#### DATA SHOWN ####

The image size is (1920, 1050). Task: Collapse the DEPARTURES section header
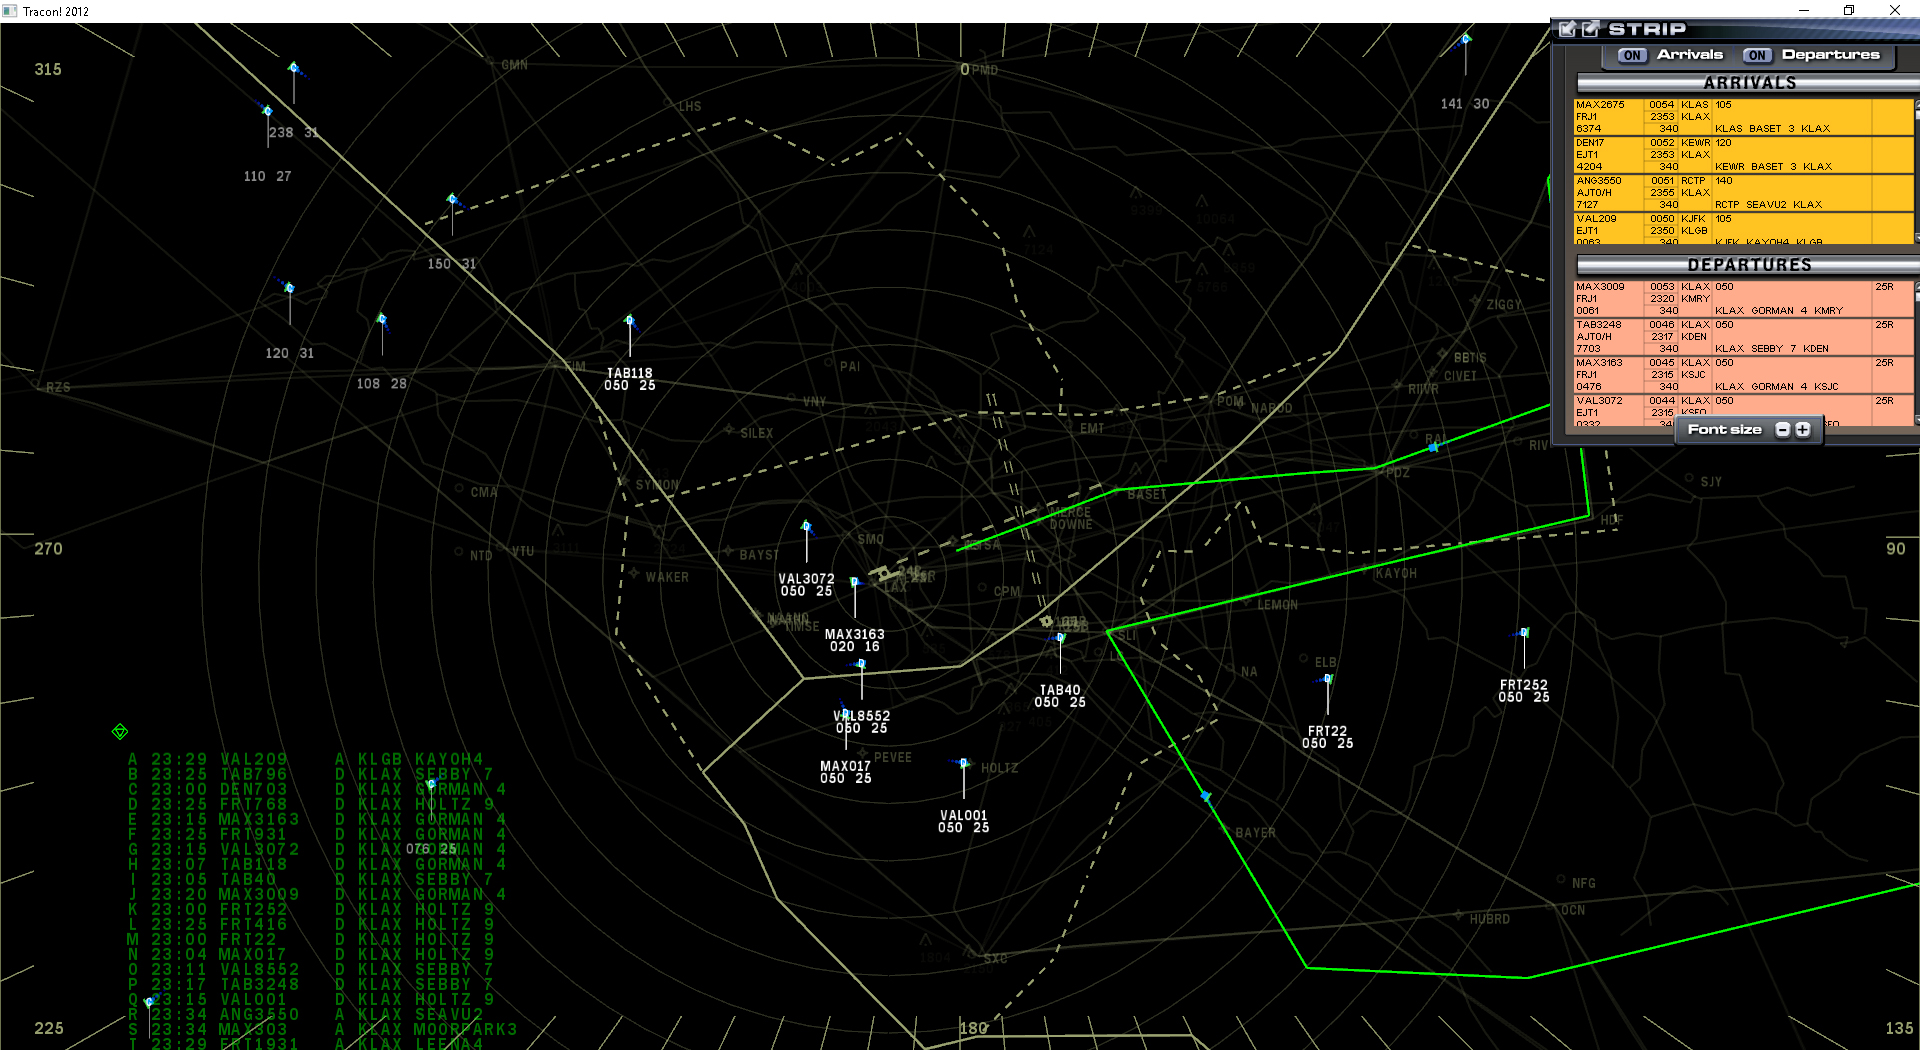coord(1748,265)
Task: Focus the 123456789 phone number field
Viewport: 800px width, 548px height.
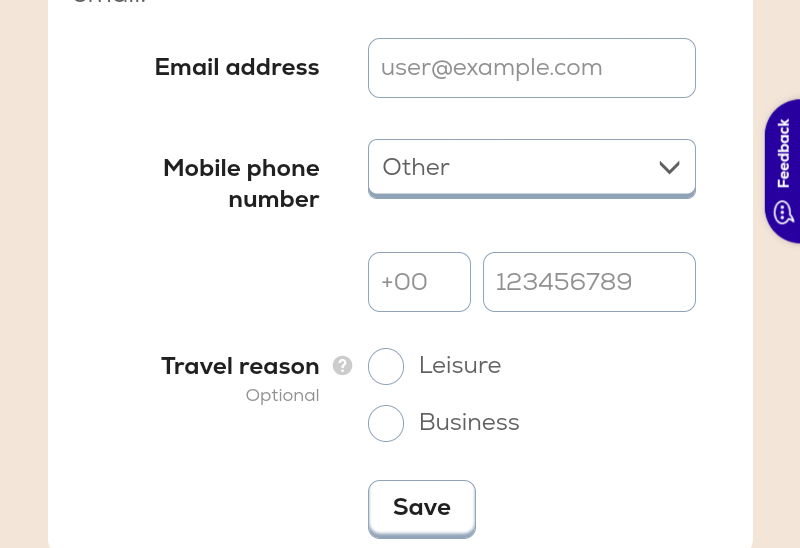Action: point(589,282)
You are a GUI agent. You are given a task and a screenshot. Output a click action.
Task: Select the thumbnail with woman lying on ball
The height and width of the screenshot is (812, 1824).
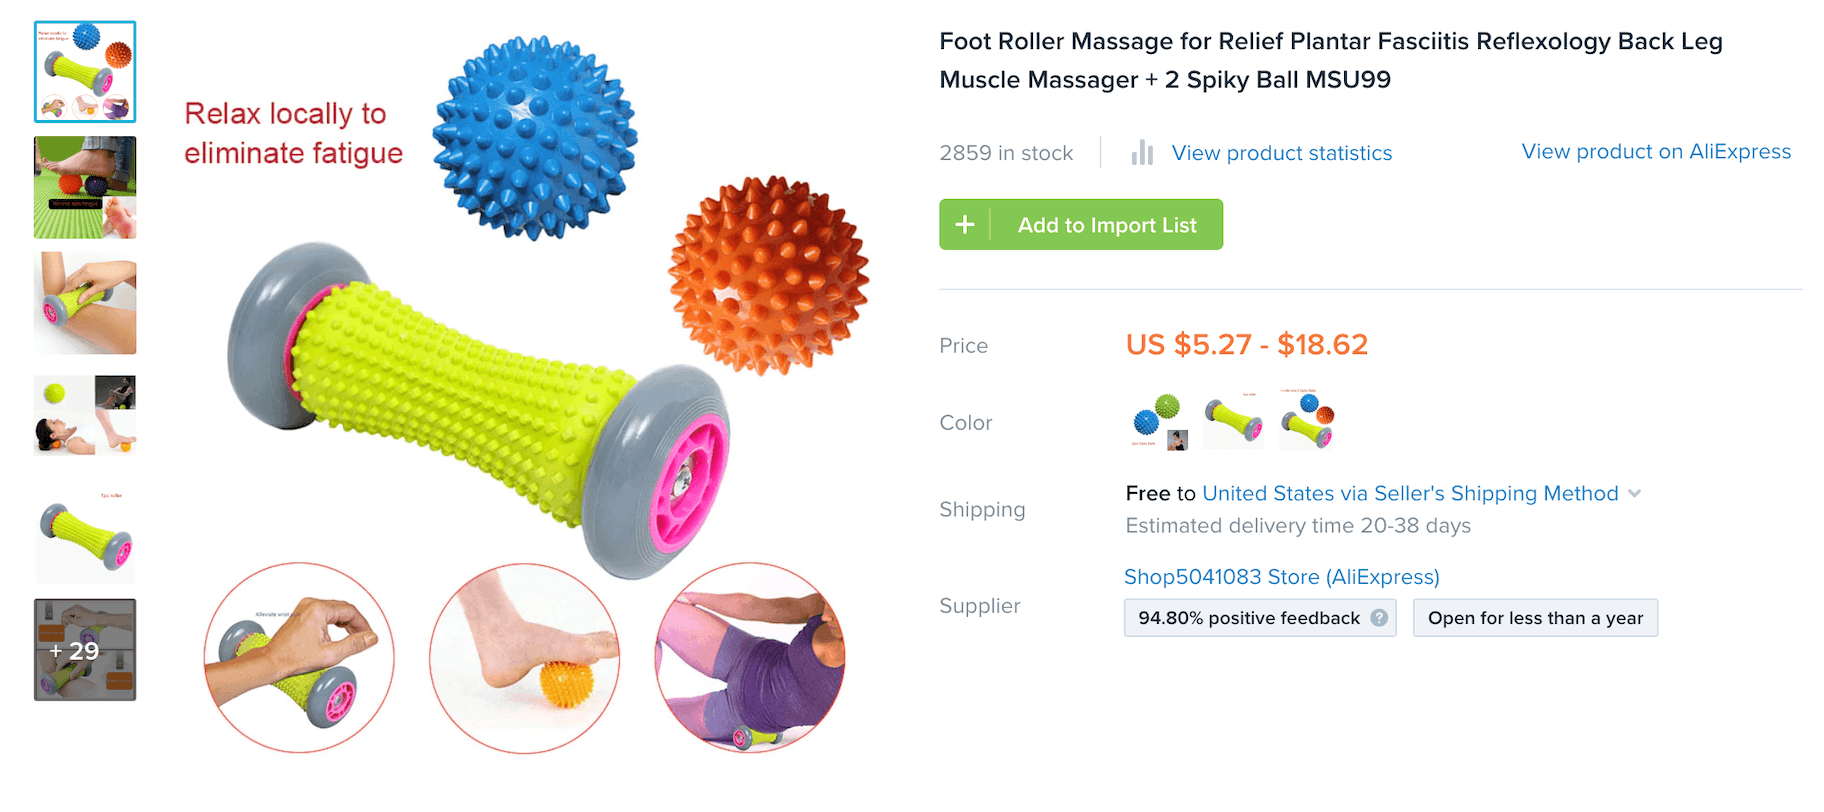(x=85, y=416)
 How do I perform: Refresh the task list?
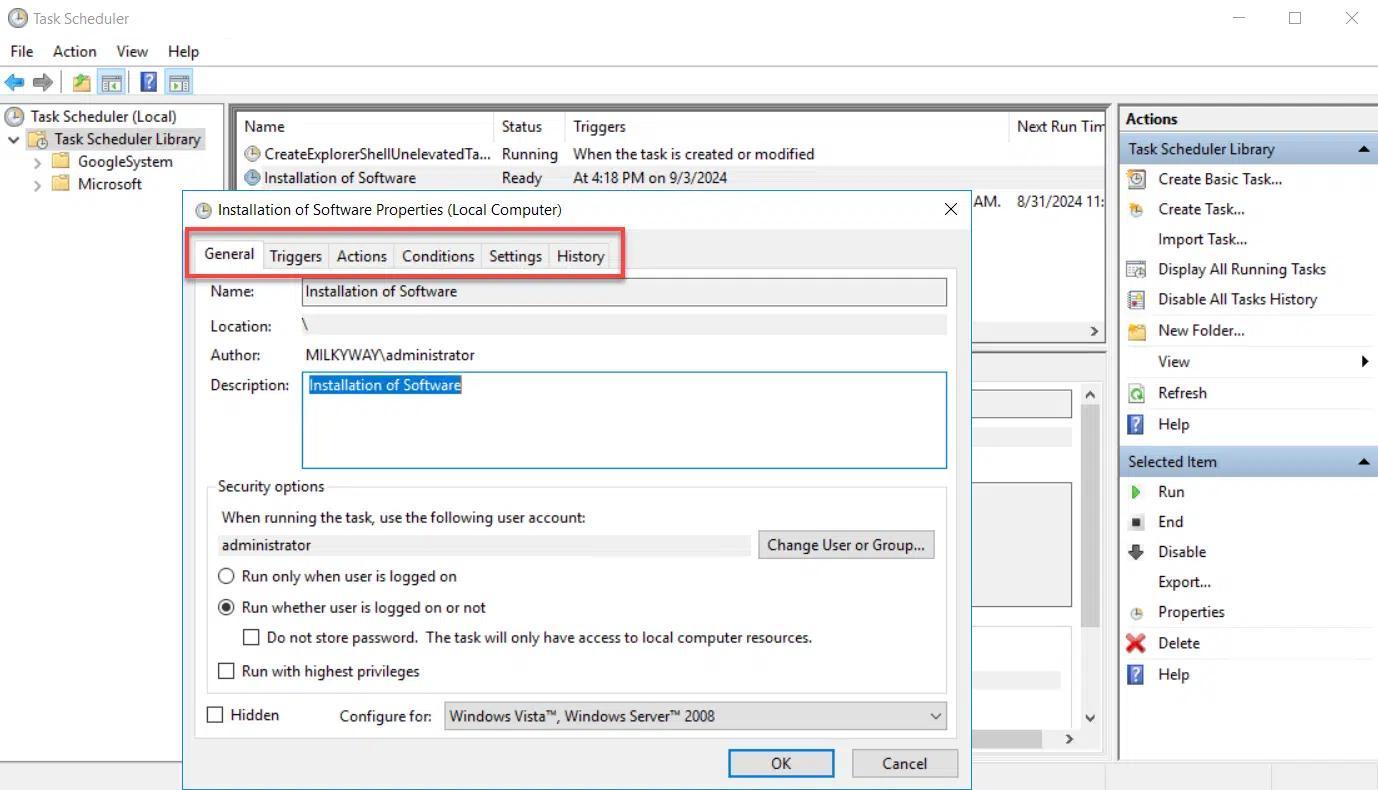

####

WHAT IS BEING ASKED
Lay out the listing from the line containing "Task: Focus the 123456789 phone number field" through the line containing "Action: point(589,282)" as a two-column CSV with the headers "text" and "answer". Put each entry's text and its answer in one quoted field apiece, replace line breaks with spaces, and leave out the pictures.

FINISHED EXERCISE
text,answer
"Task: Focus the 123456789 phone number field Viewport: 800px width, 548px height.","Action: point(589,282)"